My interest in cemeteries stems from my experiences with genealogical research. Cemeteries and the graves located within them can provide a researcher a lot of useful information such as, birth and death dates, military service rank and dates served, and cause of death. In addition to the data presented on the grave markers, the information obtained from the location and layout of the cemetery itself can give the researcher insight into the familial structure and its economic and social status it once held in life. I knew that I wanted to complete a project that would be beneficial to those who conduct genealogical research in Rutherford County. Initially, I wanted to produce an online guide to the cemeteries of Rutherford County; however, I soon realized that a project of that magnitude would take far more research than one semester would allow. Due to time constraints, I narrowed my project to the known African-American cemeteries of Rutherford County. Although this drastically reduced the number of cemeteries that would be included in the guide, it was not without its own set of challenges.
I began my research for this project by seeking published articles and books on my topic using the Walker Library located on Middle Tennessee State University’s campus. Unfortunately, I was only able to locate one, Cemeteries and Graveyards of Rutherford County, Tennessee, compiled by Susan G. Daniel and published by the Rutherford County Historical Society in 2005. This book was an excellent starting point for my research; however, out of the 700 or so cemeteries listed within the book, only 16 are specifically noted as African-American. Each cemetery listed within this book has directions to its location, the number of known graves located at the cemetery, and whether or not the cemetery has marked or unmarked graves. 

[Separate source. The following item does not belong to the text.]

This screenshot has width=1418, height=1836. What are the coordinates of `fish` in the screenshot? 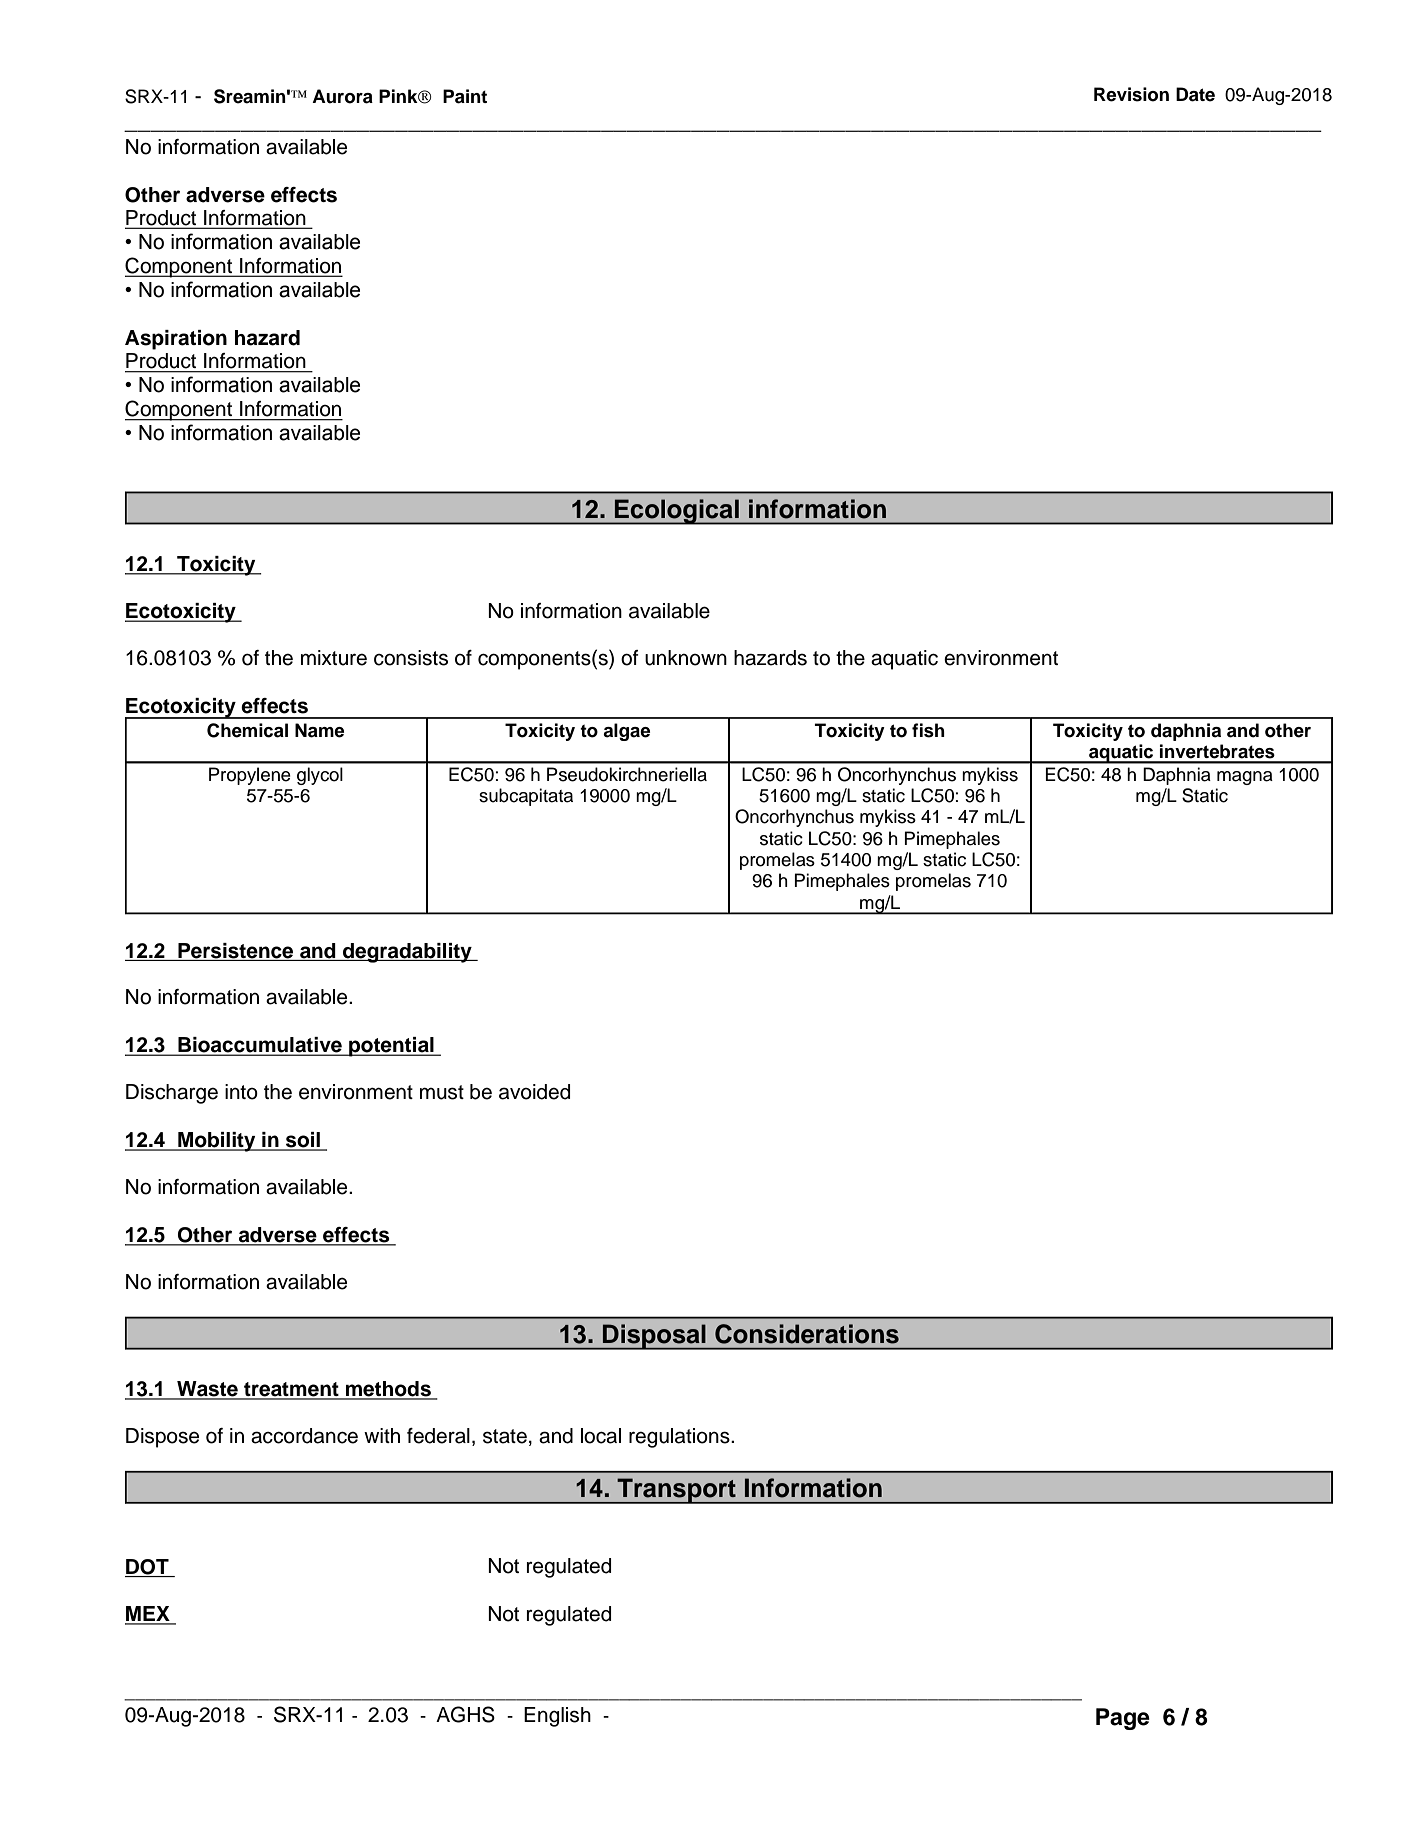 It's located at (928, 730).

Once I created my list of African-American cemeteries, I began the task of physically visiting each location using the directions given in Daniel’s book. This turned out to be a bigger challenge than expected. Many of the roads listed in her book have since changed names. I wondered why I kept running into this problem and soon found out that it was because the 2005 edition in many respects is simply a reprint of the 1975 edition. Many street names have changed in Rutherford County since 1975. Although this certainly presented a problem, I was not deterred in my search for very long. I began using new technologies like Google Earth and the Rutherford County GIS website to assist in finding the cemeteries on my list. Unfortunately, often times finding the location on a map solved only one of several problems. Once I found what looked to be the location of a cemetery using aerial photos, I still had to physically travel to the location and take photos.
Many times, these cemeteries were located on private property and not visible from any publically accessed road. Another issue I ran into was once I found the location, often times the cemetery was so hidden by overgrowth that the graves were no longer visible. Thankfully, I was able to access several and photograph them.
With the help of history professors Dr. Stacey Graham, and Dr. Kristine McCusker, I was able to locate a few African-American cemeteries not found on my initial list. In fact, one of my most successful finds was due to Dr. Graham’s directions to the Benevolent Cemetery located off of Park Ave in Murfreesboro. I found myself really drawn to this cemetery. Sadly, this cemetery is currently a victim of neglect. It has over 300 graves with many unmarked and others in disrepair. I did additional research on this cemetery and found that News Channel 5 did a story on the condition of the Benevolent Cemetery in February, 2011. After receiving this exposure, I would have expected to find it better shape; however, nothing has been done to clean it up.
The situation at Benevolent Cemetery is not an uncommon problem. After researching approximately 20 African-American cemeteries in Rutherford County, I realized that issues with upkeep are very common due to lack of funding. There may, in some cases, be ideological differences between white cemeteries and African-American cemeteries concerning attitudes towards maintenance; this hypothesis will take further research.
Overall, even with its many challenges, I have enjoyed conducting the research involved with this project. There is an inherent excitement involved in the hunt for these cemeteries. With each cemetery I found, I felt encouraged to accept the challenge of finding the next one. There were only two things that I disliked about this project, the cost of gasoline to drive all over Rutherford County, and ticks. I spent well over $100 in gasoline and pulled-off at least a dozen ticks due to the overgrowth found at many of the cemeteries. Note to self, next time go hunting for cemeteries in the dead of winter.At the start of this essay I mentioned that cemeteries can yield lots of valuable information. Cemeteries tell a story, a story that is, or at least should be, important to all of us. Cemeteries are historical primary documents. They provide us with evidence of who lived and died in these local communities. I chose this project because I personally feel it is important to preserve our local public history by documenting these cemeteries. “Gone but not forgotten,” the loving phrase that is engraved on many a tombstone but should apply to everyone
 Daniel, Susan Garretson. Cemeteries and Graveyards of Rutherford County, Tennessee. Murfreesboro, TN: Rutherford County Historical Society, 2005. Print.